Back in the UK on 'Trying Times', James is now singing the lyric "I don't have ambitions" in the song 'Didn't Come To Argue'. Is the lack of ambition a result of being ground down by Los Angeles life? Or should we frame it in a positive way, in terms of living in the moment and enjoying what you have, as the song feels uplifting and energised rather than desolate or bereft?
"That song is about leaving society because you've had enough. So it's not that optimistic," he laughs. "But it's in a beautiful way. 'I'm gonna run away to the mountains and just enjoy some fucking peace' kind of vibe. Also, it's the struggle that led you there and that feeling of, you know, 'I'm out of here anyway'. That's one of the lyrics in that. 'Well, I'm out of here. I'm out of here anyway'. It doesn't matter. It just doesn't matter what happens from here because I'm one foot out of the door. I don't need this version of society. I don't need this version of life. I'm planning my escape. I don't need to care what people think. I don't need to care about what I'm supposed to do."
It's a liberating feeling that runs throughout the album. "That's why this song sounds uplifting and liberated. Even though it sounds pessimistic, really, it's seeing beyond the veil, you know, behind the veil, and going, 'Oh, it's actually all nonsense. I'm actually fine. Yeah. I can go. I can leave'."
Elsewhere, on the concluding track '
Just A Little Higher', James emphasises just why people have a desire to completely withdraw and escape from the hellscape of modern society. It feels like a weary clarion call that urges people to open their minds to a threat that gets more insidious every day. "Adjust your sights," James sings - but who exactly is he calling on here?

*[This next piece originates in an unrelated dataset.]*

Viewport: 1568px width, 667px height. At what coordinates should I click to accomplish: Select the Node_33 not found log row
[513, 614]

"It's not addressed to humanity at all. It's not even addressed to me," he explains. "It's addressed to people who think the problem is some group that is somehow, in some way, the reason that they can't have what they want. We've had a lot of conversations like that in this country, with the rise of leaders who are turning us against each other. Yeah, yeah. There's always a financial and political reason why it's great to have us infighting. That's why it's profitable to run accounts that are just churning out stuff that points the finger at a certain group or whatever.

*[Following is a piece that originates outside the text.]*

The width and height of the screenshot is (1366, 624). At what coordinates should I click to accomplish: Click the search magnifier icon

"That song was written at a time when there were these kinds of white nationalist protests being organised. It was a fearful time in our country. People were afraid to leave the house. If you weren't the right colour, you were afraid to leave your house. It was scary to think that that could happen in our country. But even scarier to feel that it doesn't come from real information. As my girlfriend often says, we're not having different reactions to the same information. We're having different reactions to different information. Because we're all in our own algorithm bubbles, right?

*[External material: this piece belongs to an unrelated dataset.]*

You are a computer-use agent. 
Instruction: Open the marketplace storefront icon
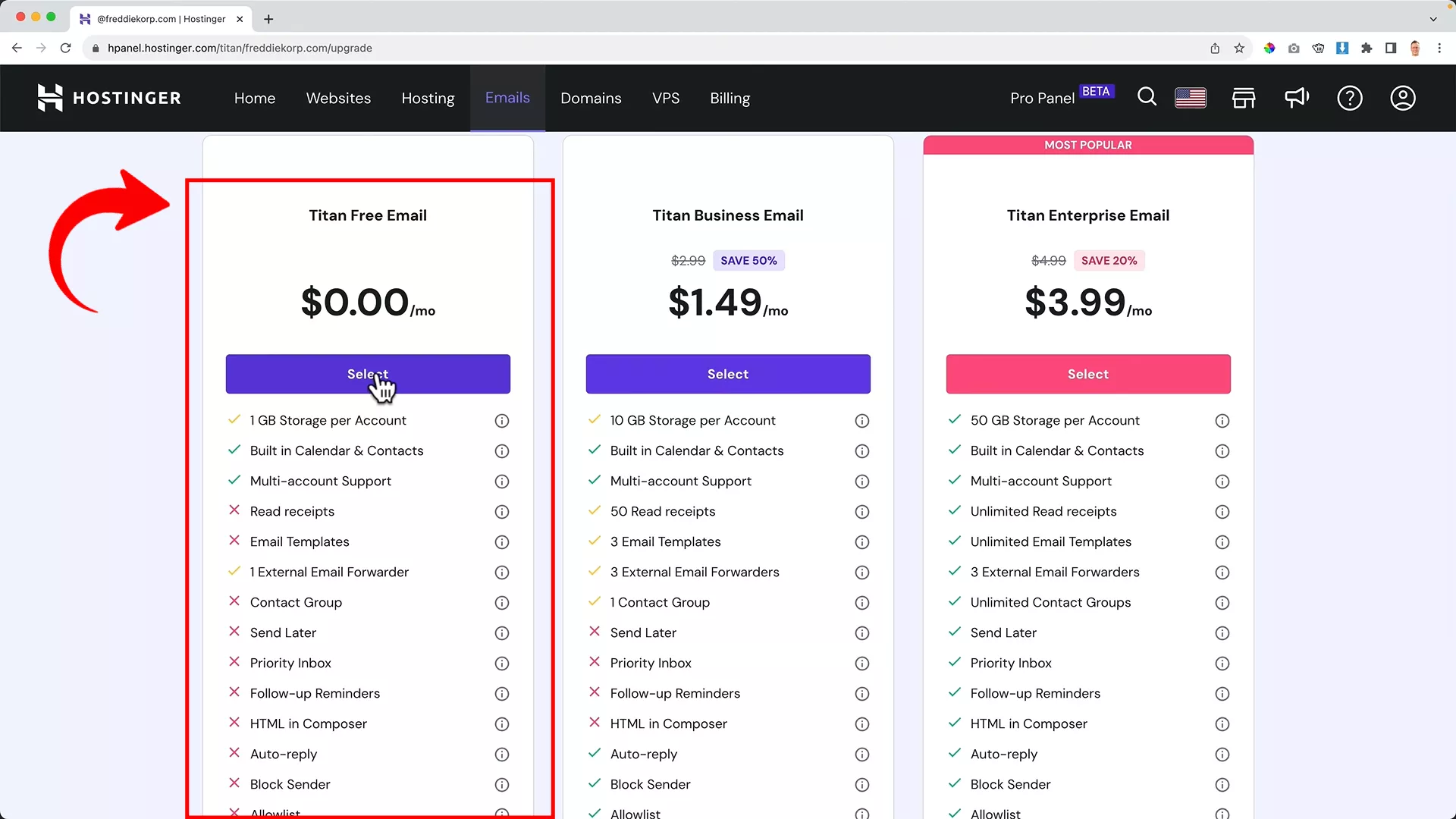click(x=1244, y=98)
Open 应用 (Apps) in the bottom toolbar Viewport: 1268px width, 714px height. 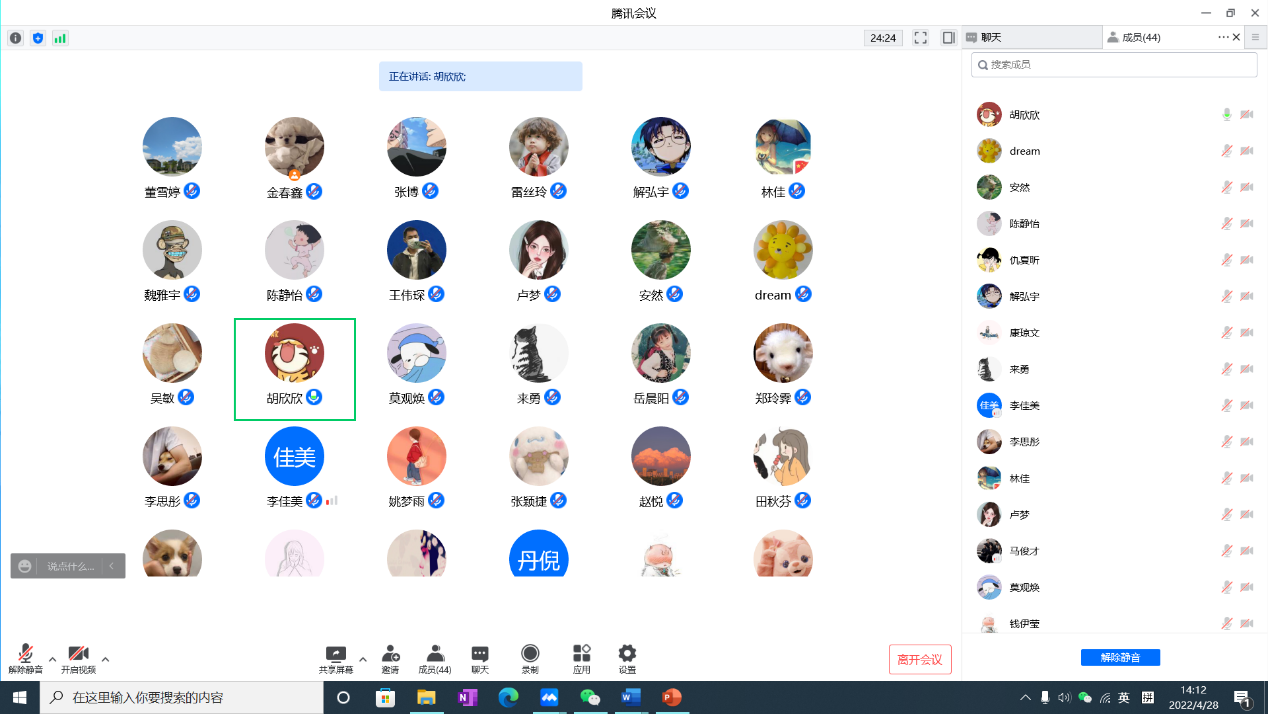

"We now know from Cambridge Analytica and all that kind of stuff that they can just find out what your general interests are and then just target you with a bunch of propaganda separately from other people who are not seeing that same stuff. So if you're a man of a certain age and you're white, then you're quite literally on a list of people who are being sent different information, fearful information about people who don't look like you."
The song concludes by addressing the people who are orchestrating these troubled, trying times with the line "cause they're playing us from a great height". "The message of that song, for me, is self-evident when you listen to it, but it's to say that the real target is above," says James clearly. "Above all of it is who you should really be looking at, who are untouched by any of this. They're not in the streets, they're not in your local, they're not in your school or your place of work. They live in rarefied air. And they're pulling these strings. It's hard to see it when most of your view is taken up by this kind of internet pipeline. This song is not blaming. It has empathy for viewpoints that I disagree with, and I think are dangerous, but it is saying there's a much more nefarious target that you're not even taking into consideration here."
A song like 'Just A Little Higher' is the sort of political and social statement that marks James' writing out as more important than ever. He has a defined sense of purpose, arguably stronger than at any point in his career. Creatively and professionally free and emotionally open, he's on a new path of enlightenment. "I want to prove the model," he says stridently. "Creativity has often been linked to depression and anxiety. They're not linked. If anything, depression and anxiety don't make you more creative; they make you less creative. They block you. What potentially makes you more creative is having real emotional reactions to real life, not perpetual broken PTSD mechanisms that are responding to things that happened 25 years ago, that keep playing out, and then you just write about the same thing over and over again, and you run out of cool ways to say it.
"There's nothing creative about depression," he continues, his voice rising. "Depression makes you feel nothing. So what causes depression, though? It's repressed rage. It's giving up your control and it's self-betrayal. Those things are almost mandatory when you sign the wrong contract, and you enter into an industry full of people who may or may not have your best interests in mind, right?
"The amount of repressed rage I've had for so long cannot be directed at any one person, one thing, because it's a group effort. The corporate effort. The purpose of a corporation is to literally distance the individual from responsibility - personal culpability. So you're putting music, which is the most sensitive thing on Earth, and a musician, which is one of the most sensitive types of person on Earth, in a situation where they are dealing with something that has absolutely no culpability or responsibility and has a relentless drive for profit. It doesn't really care about your art, but has made a bet that if it makes high turnover and doesn't actually develop artists and support them, then it will make more money. That bet works for a while, and now it's actually not working."